Stated problem: Pull out every line of the records below that contains the string "perform", and copy each one. Case matters when matching.
# # # # # # #
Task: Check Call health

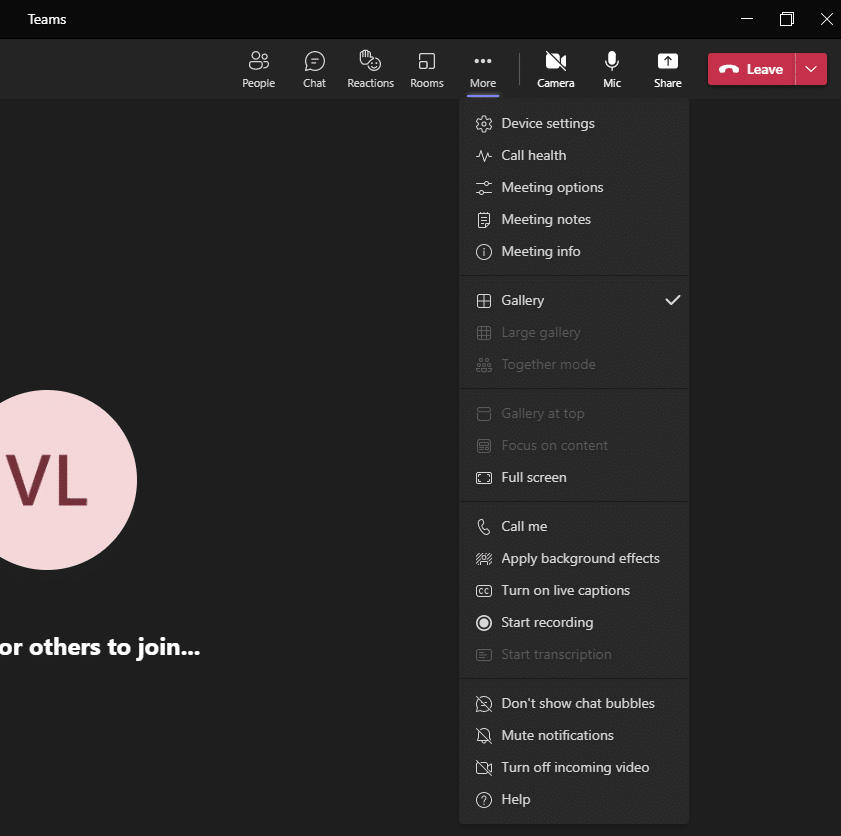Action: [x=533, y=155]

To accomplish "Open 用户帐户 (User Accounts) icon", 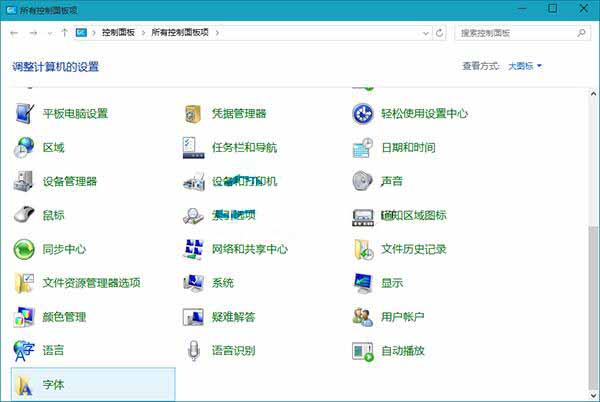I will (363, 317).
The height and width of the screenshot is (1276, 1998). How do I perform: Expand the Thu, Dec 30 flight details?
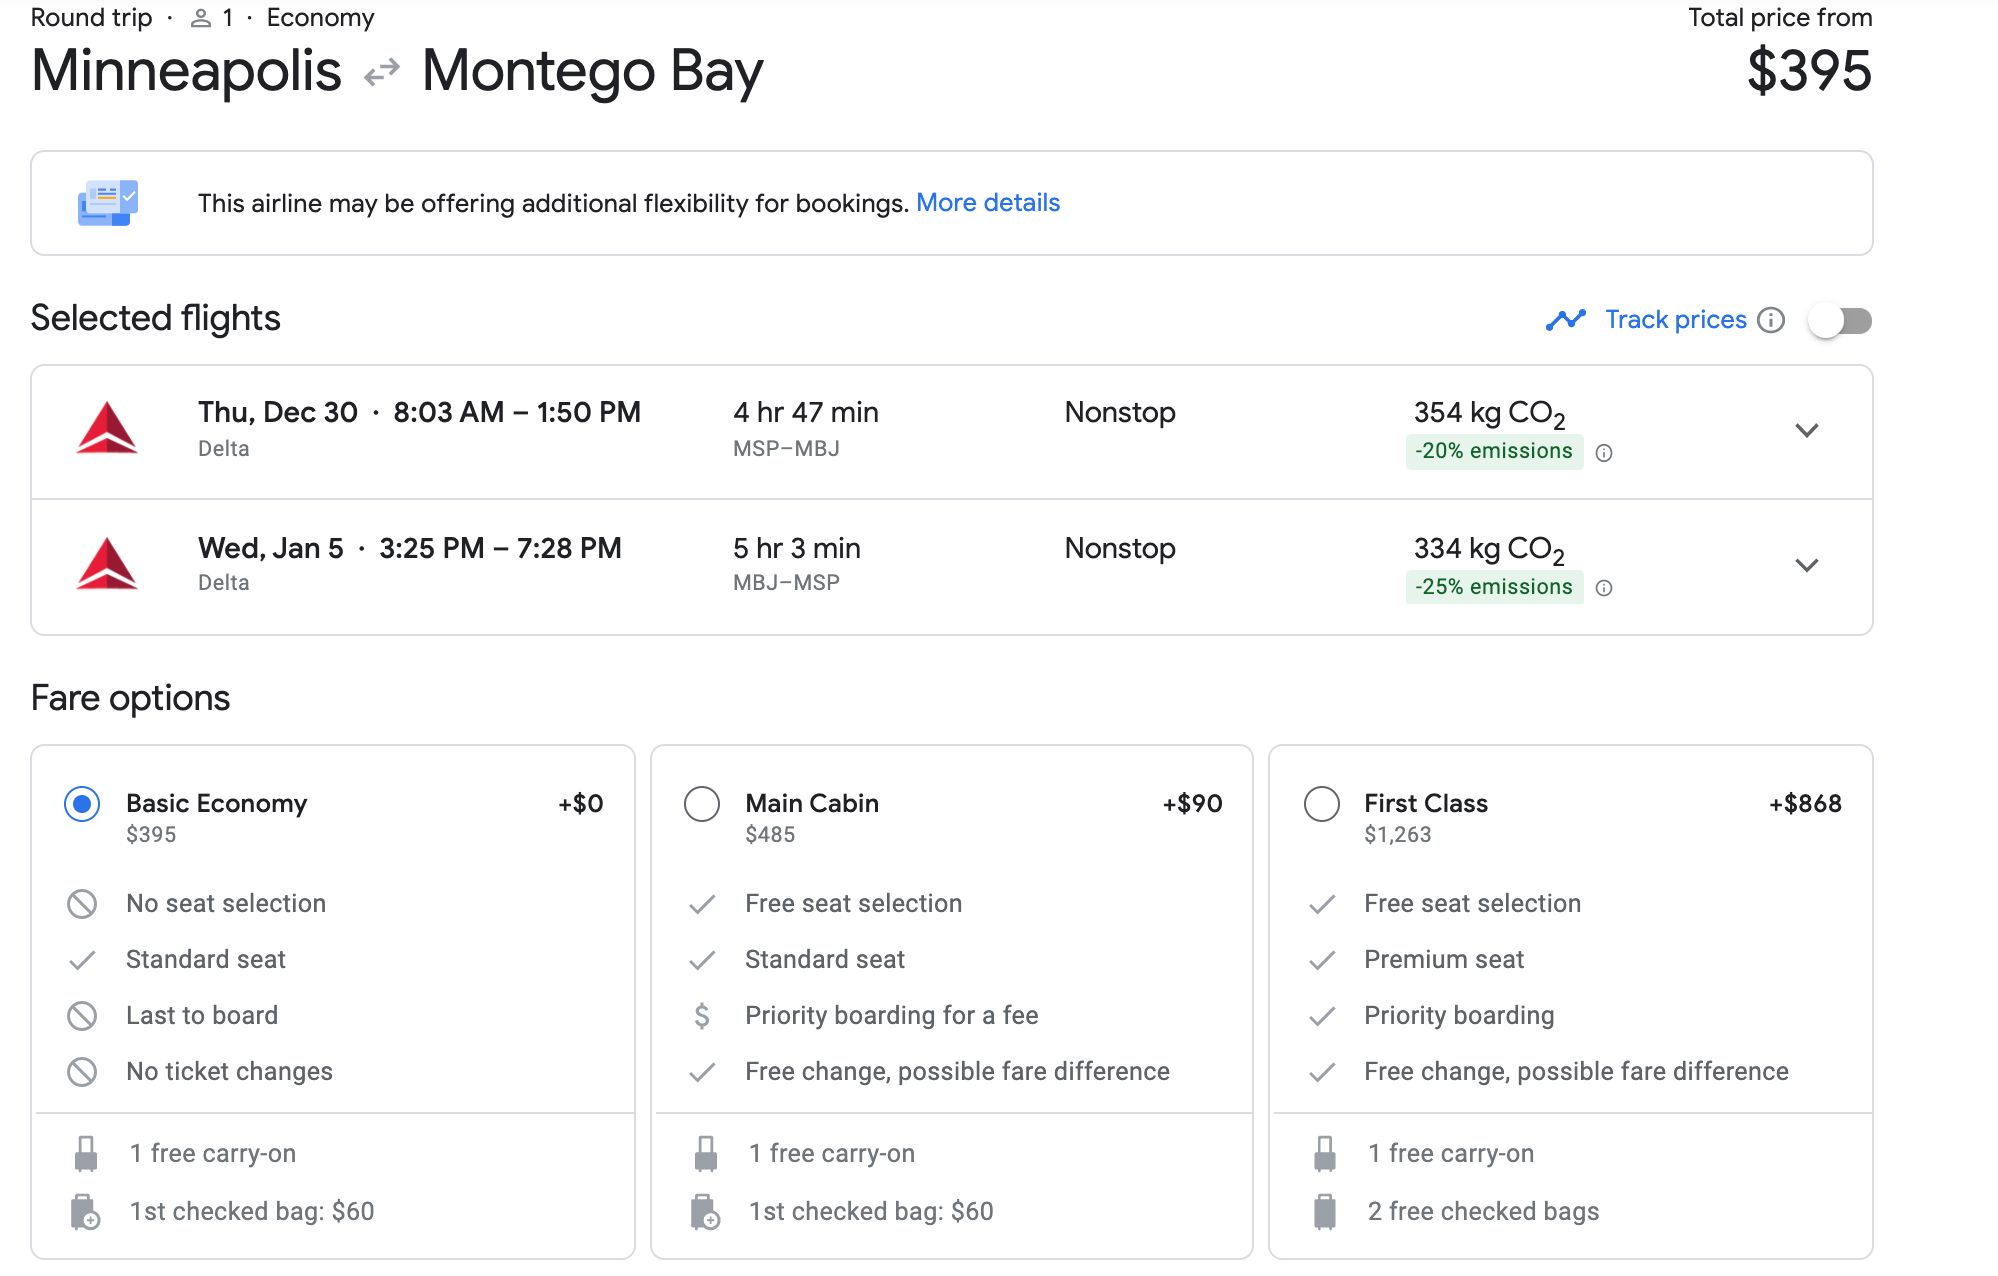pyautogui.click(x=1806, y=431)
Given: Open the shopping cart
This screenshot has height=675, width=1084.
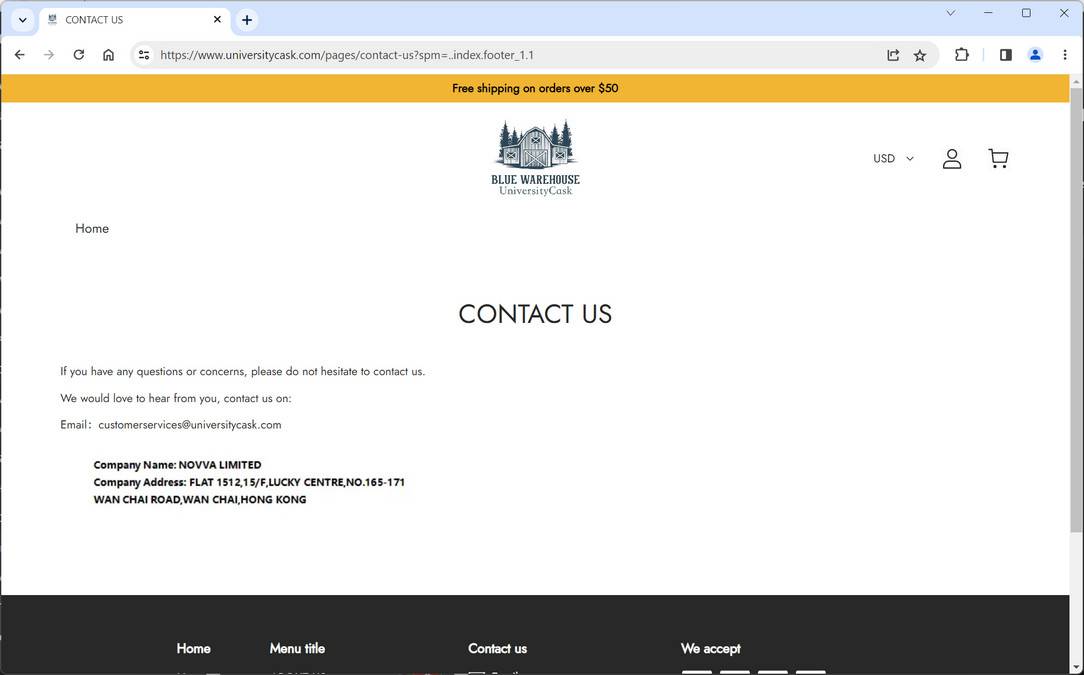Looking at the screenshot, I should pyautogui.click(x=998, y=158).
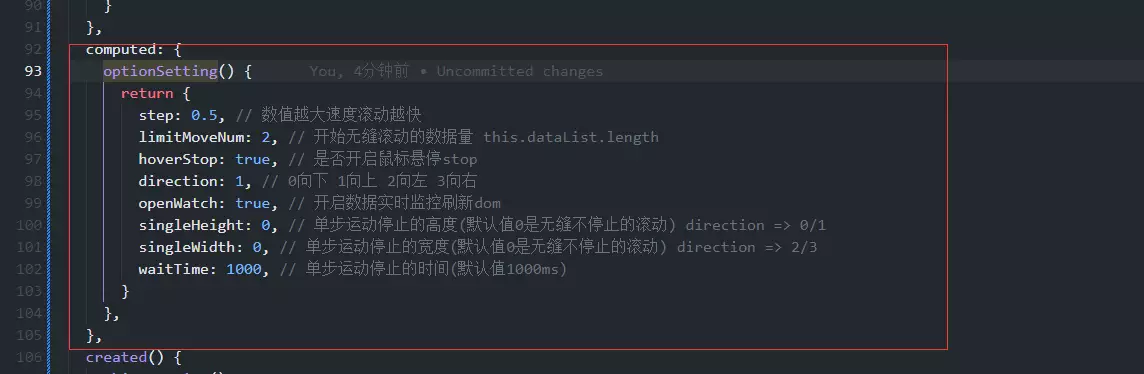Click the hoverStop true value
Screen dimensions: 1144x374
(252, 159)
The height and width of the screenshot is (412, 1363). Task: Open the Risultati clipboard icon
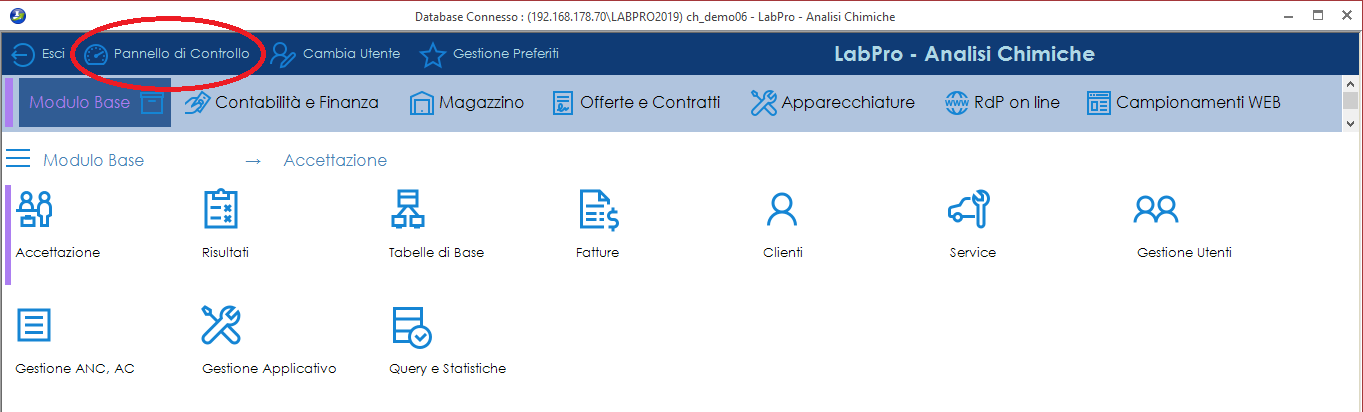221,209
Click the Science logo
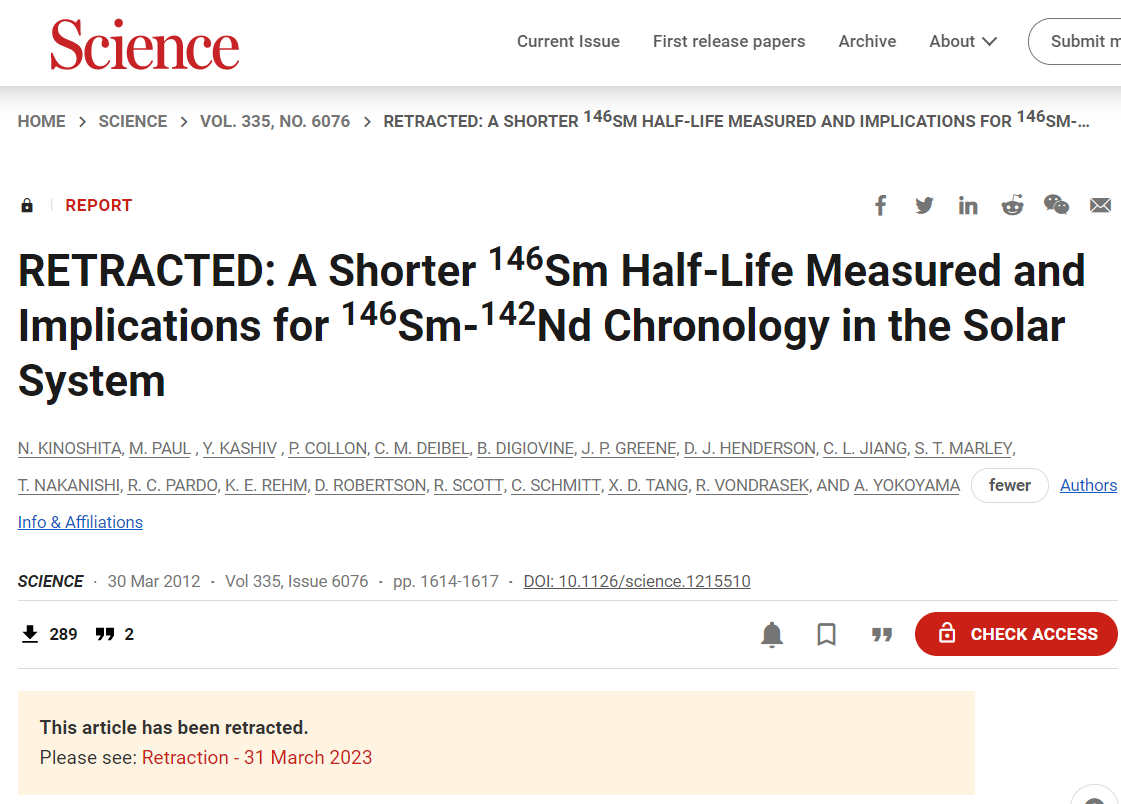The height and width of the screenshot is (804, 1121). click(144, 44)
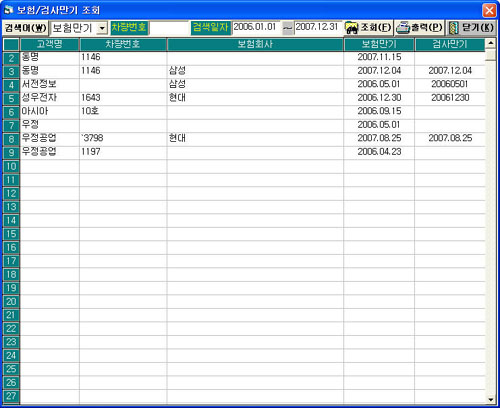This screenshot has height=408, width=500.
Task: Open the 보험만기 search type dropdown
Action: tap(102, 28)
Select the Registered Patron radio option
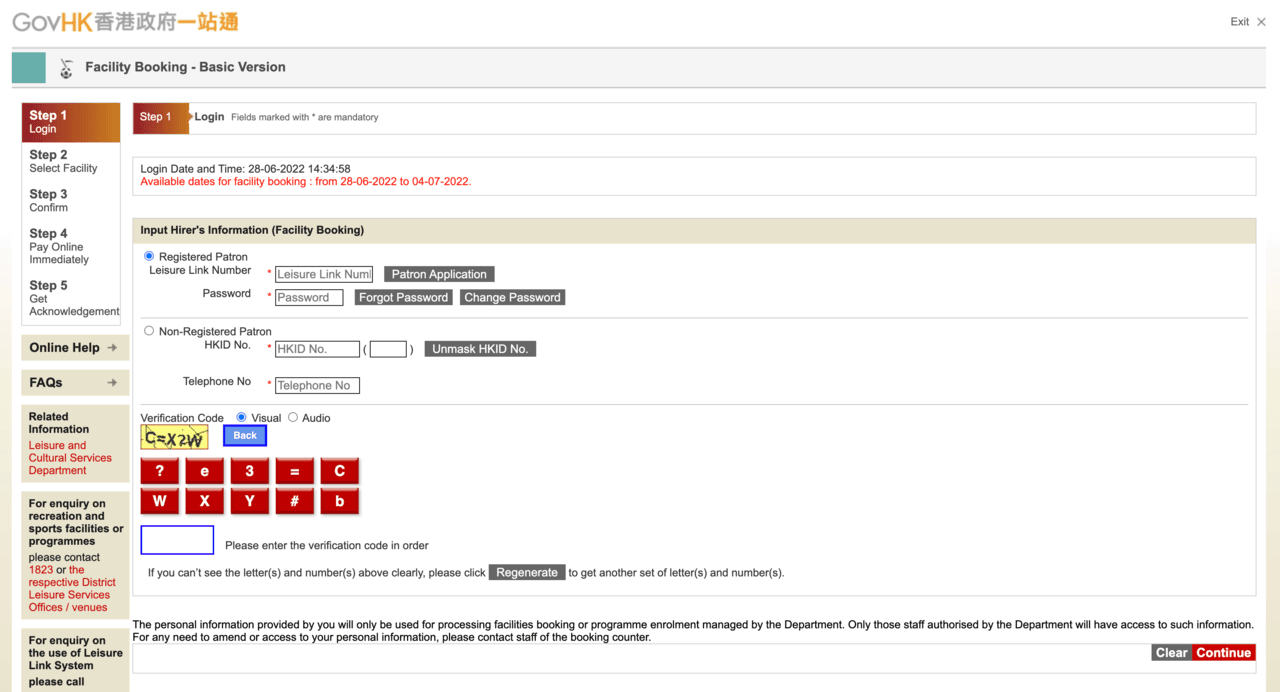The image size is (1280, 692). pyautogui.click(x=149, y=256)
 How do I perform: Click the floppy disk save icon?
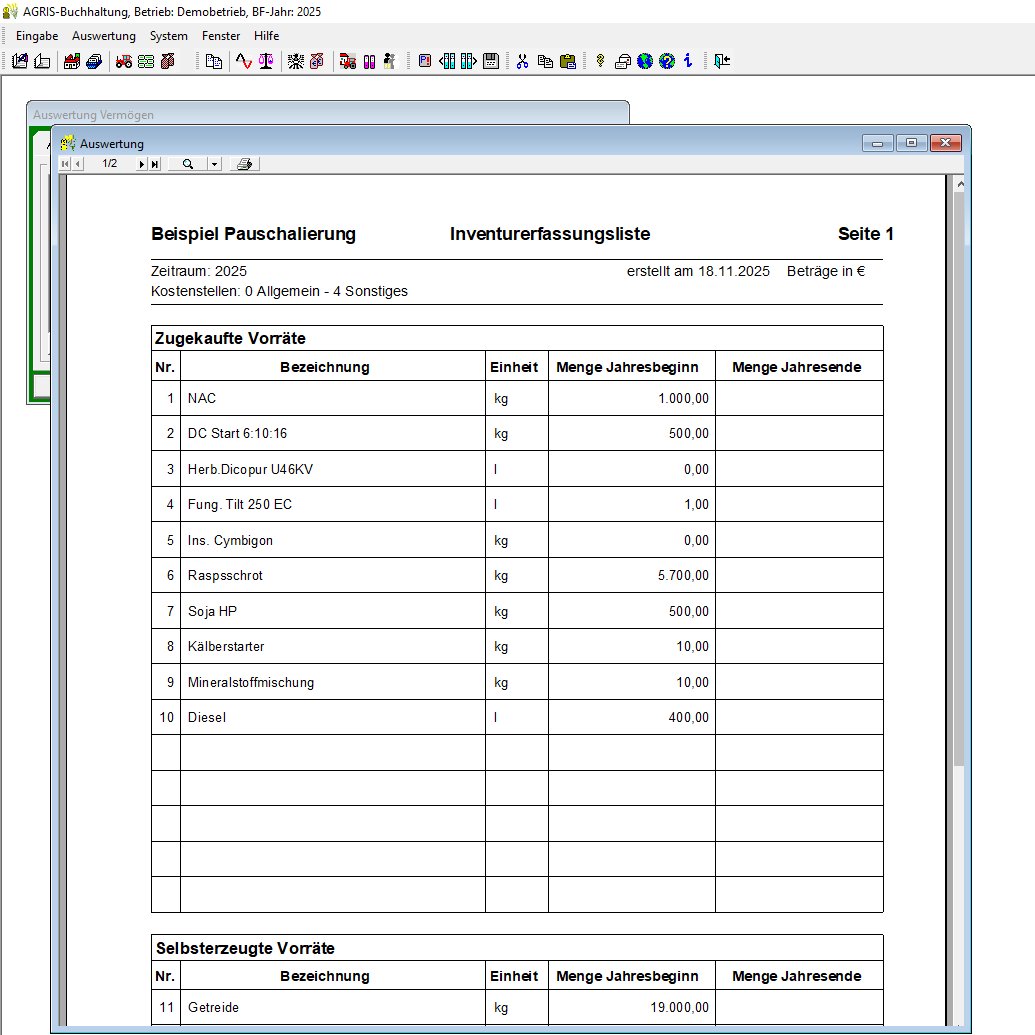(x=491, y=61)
# # # # # # #
Result of this exercise:
The height and width of the screenshot is (1276, 1998). How do I perform: Expand the Thu, Dec 30 flight details?
 How do I perform: Click the floppy disk save icon?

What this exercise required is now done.